Every entry should come back exactly as written, minus the pictures.

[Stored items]
Content starts
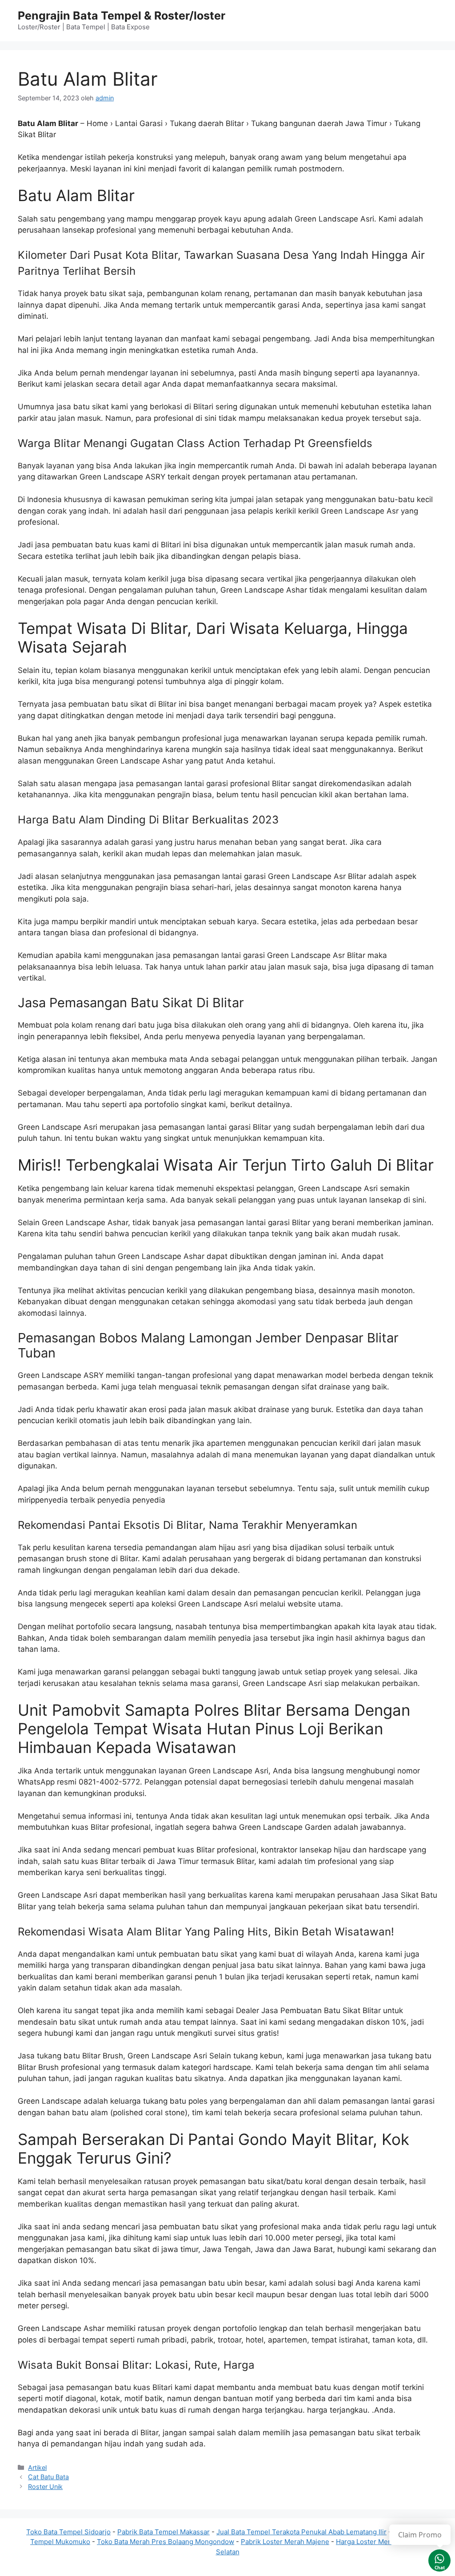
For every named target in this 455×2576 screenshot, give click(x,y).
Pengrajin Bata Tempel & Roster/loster (121, 15)
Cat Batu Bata (48, 2477)
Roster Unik (45, 2486)
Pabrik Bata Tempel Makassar (163, 2532)
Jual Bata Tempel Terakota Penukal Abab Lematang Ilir (301, 2532)
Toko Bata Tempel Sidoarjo (68, 2532)
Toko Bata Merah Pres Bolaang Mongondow (165, 2541)
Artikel (37, 2467)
Content ends
Response:
For every named target in this 455×2576 screenshot, give click(x,y).
Pengrajin Bata Tempel & Roster/loster (121, 15)
Cat Batu Bata (48, 2477)
Roster Unik (45, 2486)
Pabrik Bata Tempel Makassar (163, 2532)
Jual Bata Tempel Terakota Penukal Abab Lematang Ilir (301, 2532)
Toko Bata Tempel Sidoarjo (68, 2532)
Toko Bata Merah Pres Bolaang Mongondow (165, 2541)
Artikel (37, 2467)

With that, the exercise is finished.